* What to work on *
Beginning at the line that contains "Click the 0.4 value on the y-axis", output each line exactly through the end of the records, and drop any pictures.

(Stored data)
···
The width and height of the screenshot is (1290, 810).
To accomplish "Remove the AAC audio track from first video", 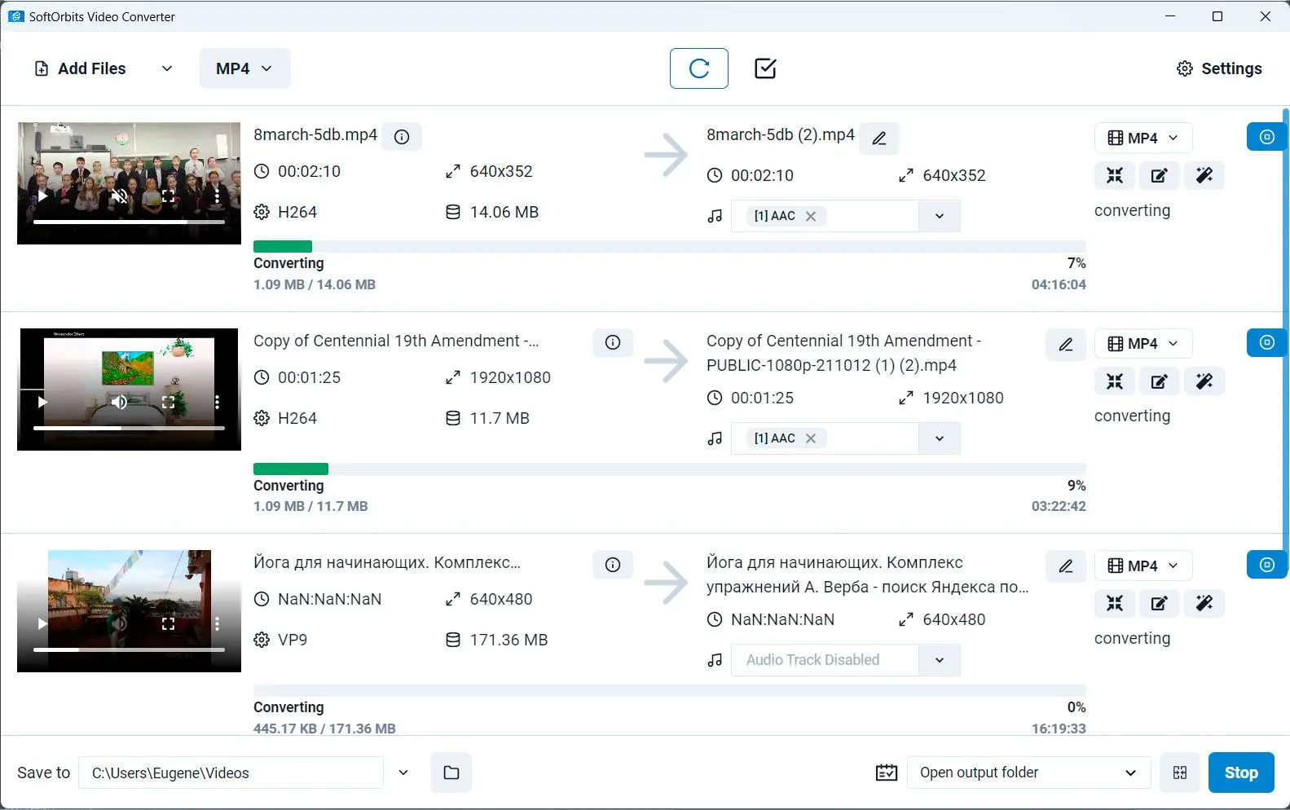I will 811,216.
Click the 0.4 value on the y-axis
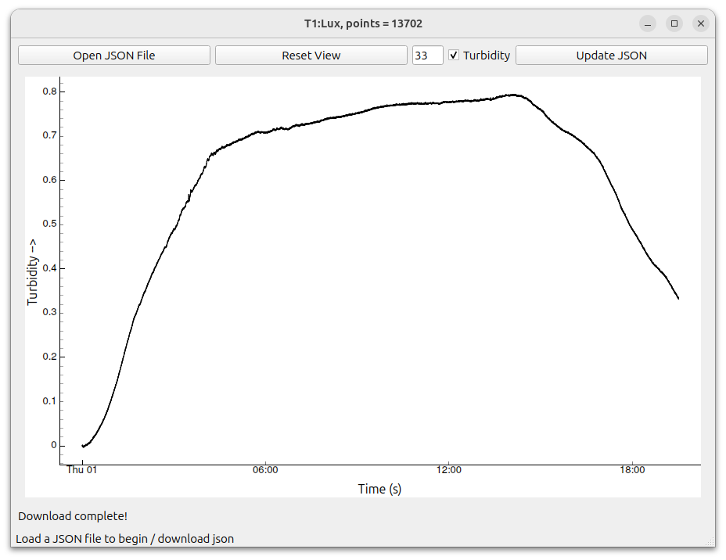This screenshot has width=726, height=560. click(x=49, y=268)
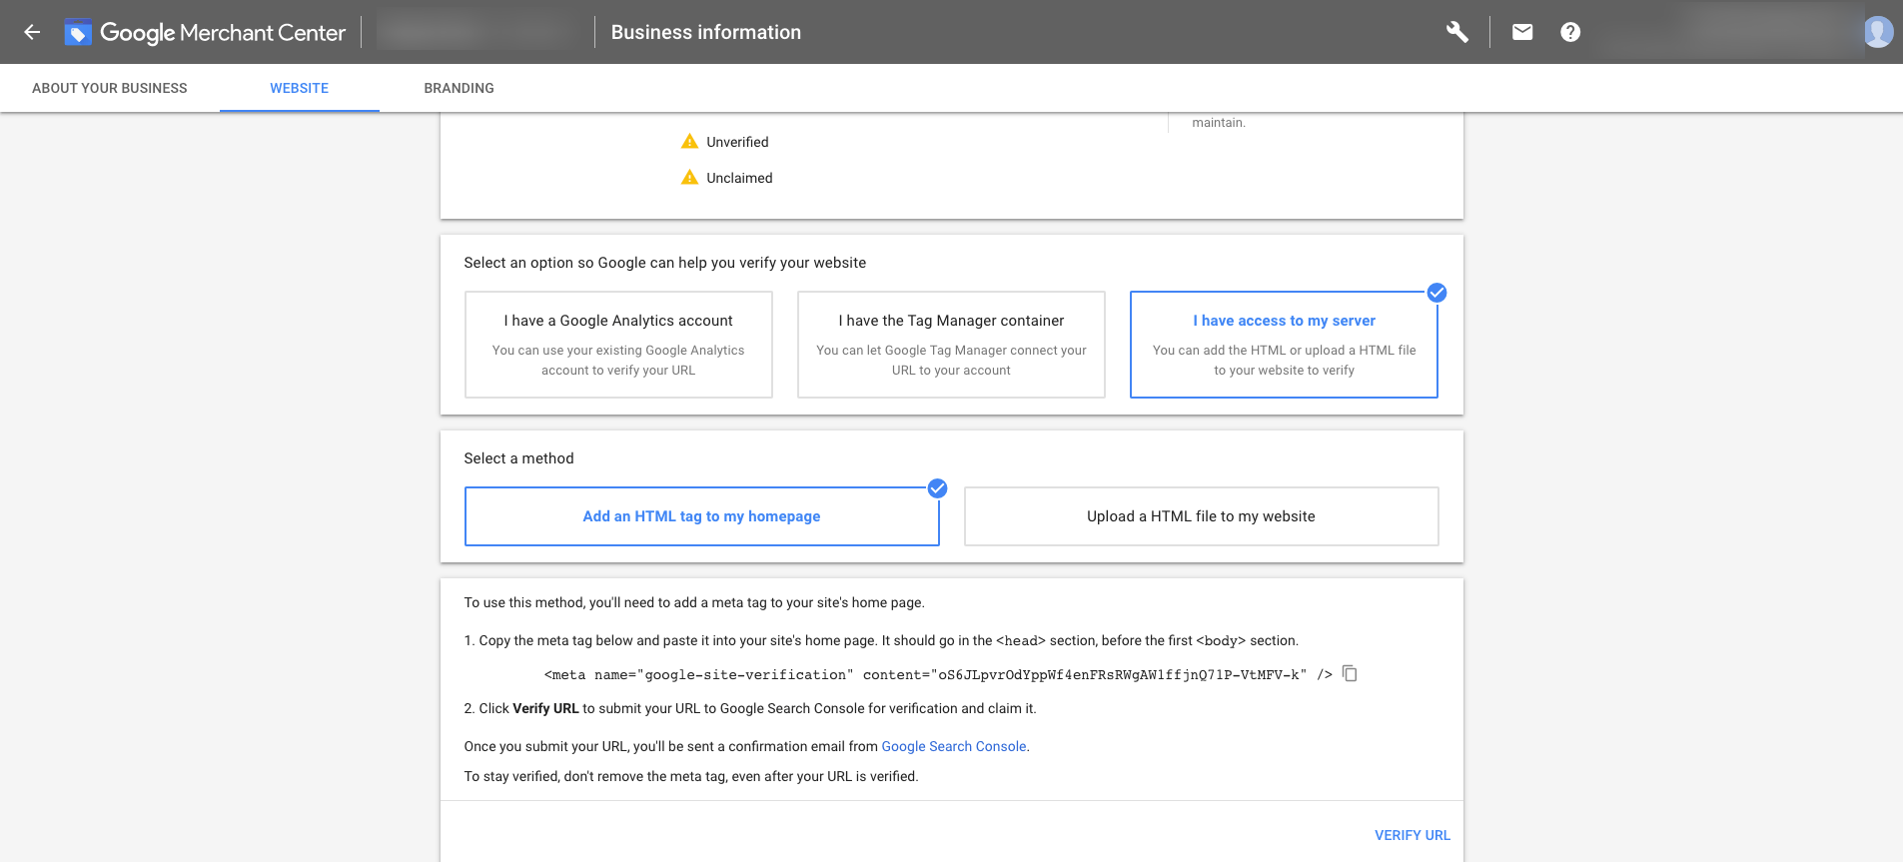1903x862 pixels.
Task: Choose the Google Analytics account option
Action: pyautogui.click(x=618, y=345)
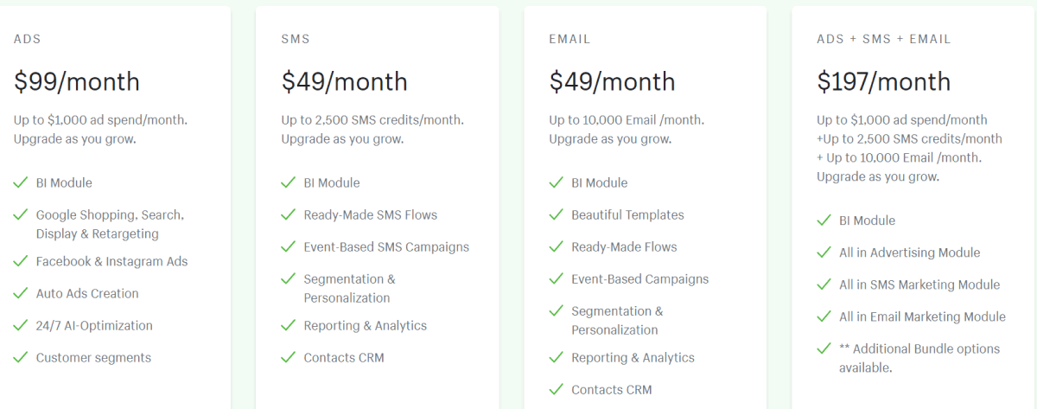Select the Up to 10,000 Email text in the EMAIL-only plan
Screen dimensions: 1037x409
click(627, 120)
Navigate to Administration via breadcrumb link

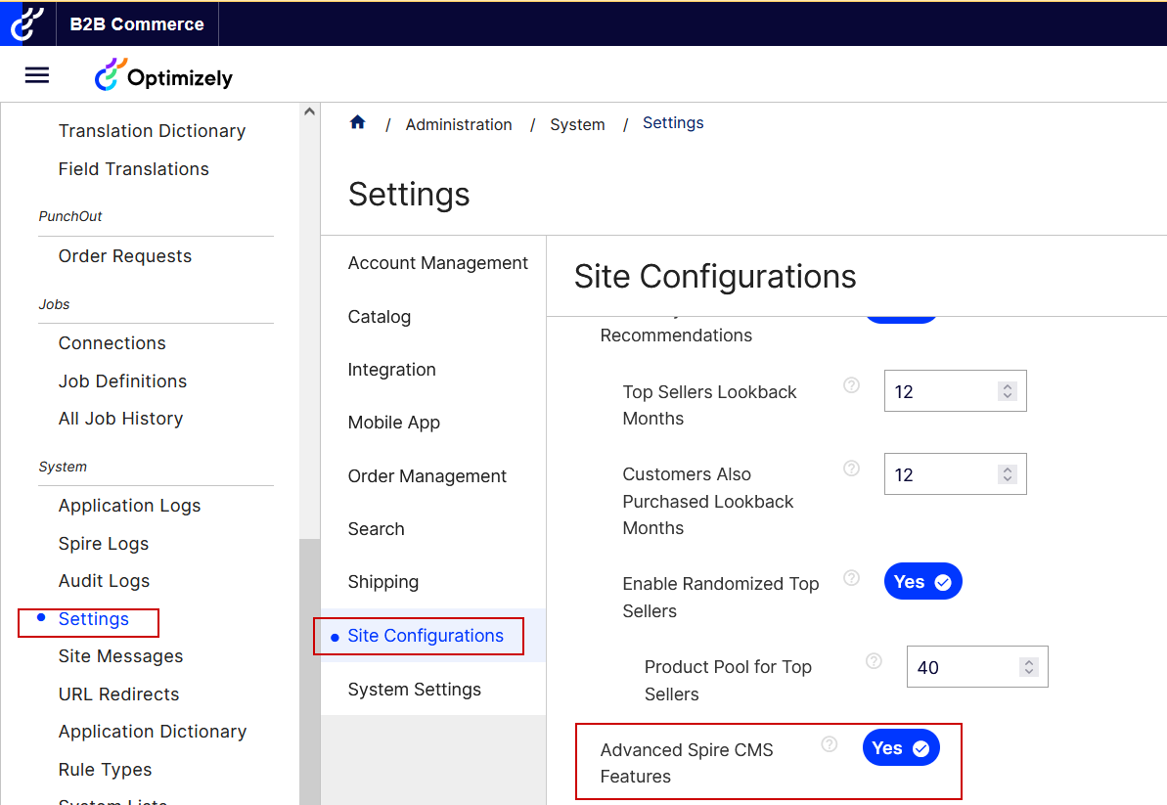tap(459, 123)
···
* Output below *
Click the 0.4 value on the y-axis
This screenshot has width=726, height=560. click(x=49, y=268)
1903x862 pixels.
Task: Choose the Google Analytics account option
Action: pyautogui.click(x=618, y=345)
Select the Up to 10,000 Email text in the EMAIL-only plan
Screen dimensions: 1037x409
click(627, 120)
Navigate to Administration via breadcrumb link

tap(459, 123)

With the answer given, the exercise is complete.